Sunday, September 13, 2009

I looked up at the clock

above the windshield of the bus. It was seventeen minutes past noon. We sped past wet houses and top-heavy rice fields, heading for Sendai and the Johzenji Street Jazz Festival. Back home in New Jersey, across the Hudson from Manhattan, it was still September 11th. This moment eight years ago, smoke was still billowing. People remained on the streets, giving of themselves, for no other reason than other people needed them. Confusion still reigned. The dust, it seemed, would never completely settle.

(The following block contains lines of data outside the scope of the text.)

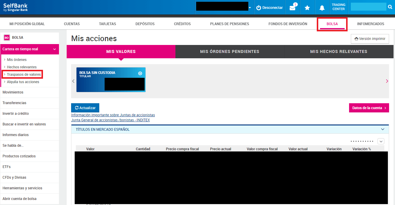
Task: Click the SelfBank logo
Action: (15, 7)
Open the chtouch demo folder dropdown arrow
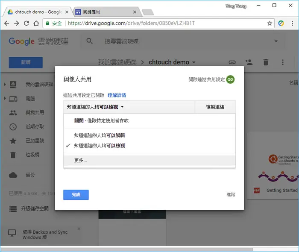 click(x=194, y=62)
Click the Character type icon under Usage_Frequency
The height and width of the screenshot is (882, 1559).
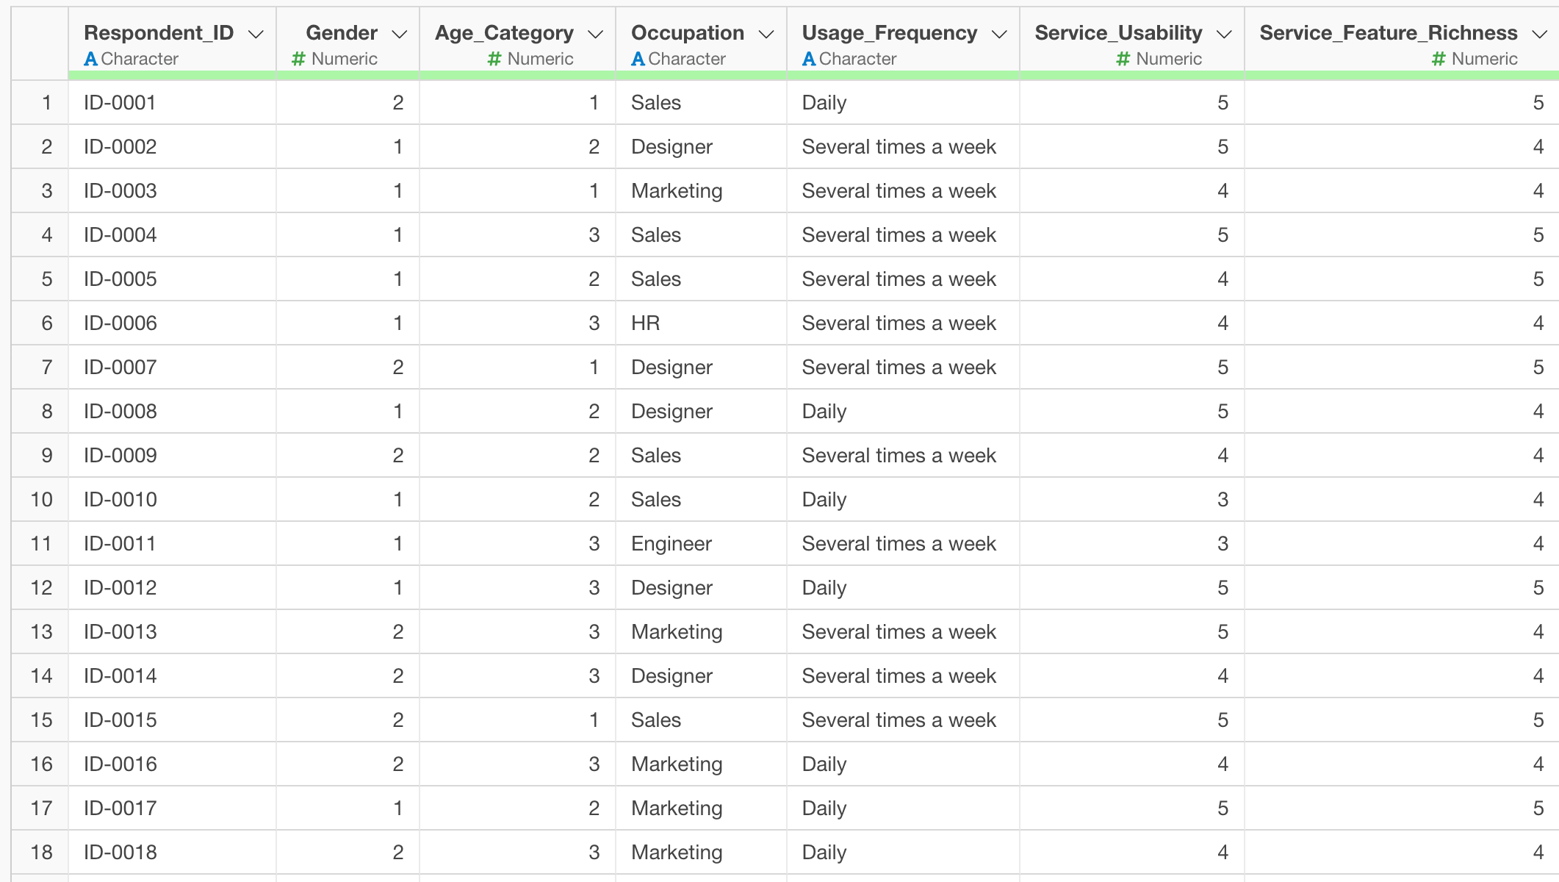808,59
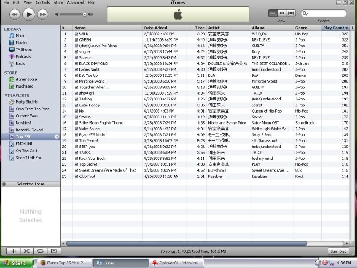Open the Advanced menu
The image size is (357, 268).
tap(75, 3)
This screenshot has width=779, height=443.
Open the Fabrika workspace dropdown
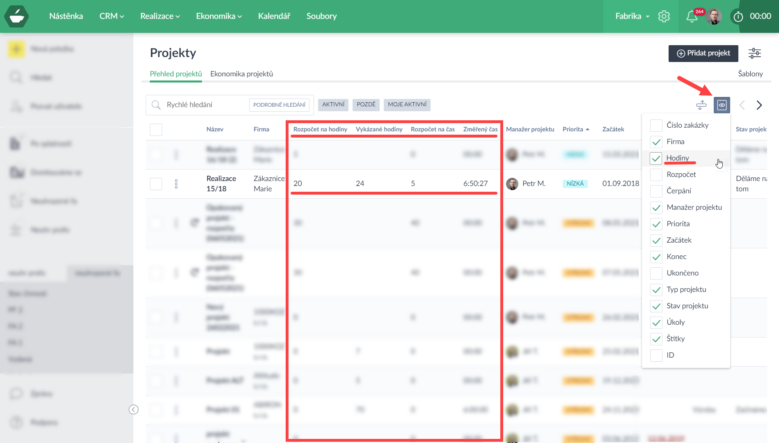(x=632, y=16)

My students and co-workers approached me with genuine sorrow in the following days. ‘I’m sorry about what happened in your country,’ they said to me in their best English. I’d arrived in Japan on September 1st. I was as far away from home as I’d ever been. But I looked into the eyes of people who knew only that I was from ‘there’; I read in the Japan Times of the condolences, the grief and the resolve so many shared with us; I watched on the news as our global friends and neighbors offered their hands, and I sensed an intimacy with the rest of the world I could never have imagined possible.

Watching those hands being withdrawn, one by one, was like a slow-motion sock in the gut.



It is not quite right to say 9/11 was tragic. Tragic events occur suddenly, randomly. Isolated from human intention. Devoid of foundation or prelude. Brutus didn’t trip over his shoelace and accidentally fall kitchen knife first into Caesar. Juliet wasn’t reaching for a Sprite. Human perception, volition and action give rise to a series of events culminating in tragedy.

To mistakenly call the events of 9/11 tragic may only be a matter of semantics. Ignoring the complexities of the preceding acts and actors, however, is a much more dangerous proposition. ‘Because they hate us’ may help anaesthetize the wounds, but will leave us with deeper, uglier scars.



A friend of mine was stranded in Europe in the days following the attacks, unable to get a flight back to the US. His reaction, conveyed in an email: ‘Considering the big picture, this is nothing.’

I wasn’t sure what he meant at the time. Did he believe that more horrific days were on the way? Was he saying that our collective and personal pain amounted to little more than a blip on the Richter scale of human suffering? Whatever the implication, I know he was not out to diminish the scope or significance of anyone’s sorrow, rage or despair. But that we alone understand what it means to suffer is by no means a claim we can make.



The world did mourn with us. I saw a small slice of it firsthand. Yet that intimacy, that global sense of brotherhood, would quickly dry up if we decided we above all others are entitled to the wounds we lick. Yes, we have our horror stories. But our country is blessed. And it hits us not when we raise our gloves to beat down the rest of the world, but when we look toward the millions of human beings who are suffering in ways we can scarcely comprehend, in places that by the grace of God we will never have to see. On September 11th, this is the sock in the gut we need to open ourselves to.